- Born: 1905
- Died: 2005 (aged 99–100) Fort Collins, Colorado
- Education: Colorado A&M
- Occupation: Educator

= Katharine Stegner Odum =

Educator at Camp Amache (1905-2005)

Katharine Stegner Odum (1905 - 2005) was an educator at Amache High School in the Amache Japanese American Internment Camp in Colorado.

==Biography==
Katharine Stegner Odum was born in 1905. She grew up on homesteads in Saskatchewan, Montana, and Dakota.

She was widowed in 1934.

She completed her Bachelor's and Master's degrees at Colorado A&M. She taught in Del Norte, Colorado and worked as a farm laborer.

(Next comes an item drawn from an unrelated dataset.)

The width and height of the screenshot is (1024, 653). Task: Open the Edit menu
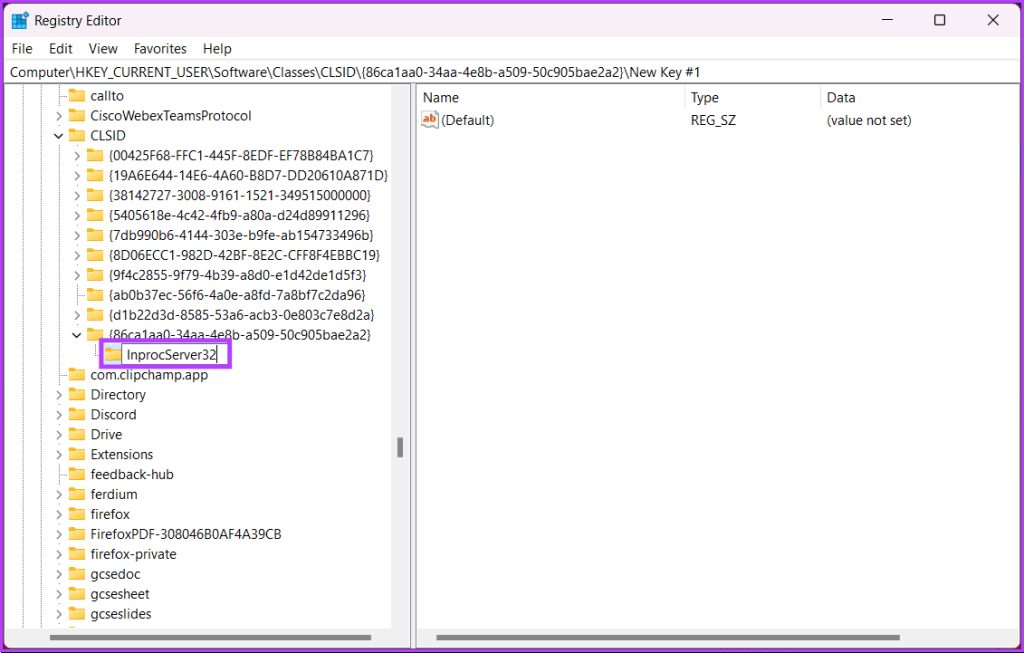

Odum was a master teacher and senior advisor at Amache High School. She was a counselor, archivist, mentor, and advocate for the students in her purview. She was remembered as a beloved teacher. The success of many student activities was due to her efforts. She sponsored the senior class and Las Allegrias student organization.

Her students held a reunion in 1993 to honor her, and more than 80 students and families attended.

Odum moved to Fort Collins in 2002. Odum died in 2005.

In 1998, she was honored by the Amache Historical Society's "Distinguished Service Award."

In 2005, Odum was recognized by the Japanese American National Museum at its Annual Award Gala for her teaching.

Odum was inducted into the Colorado Women's Hall of Fame in 2022.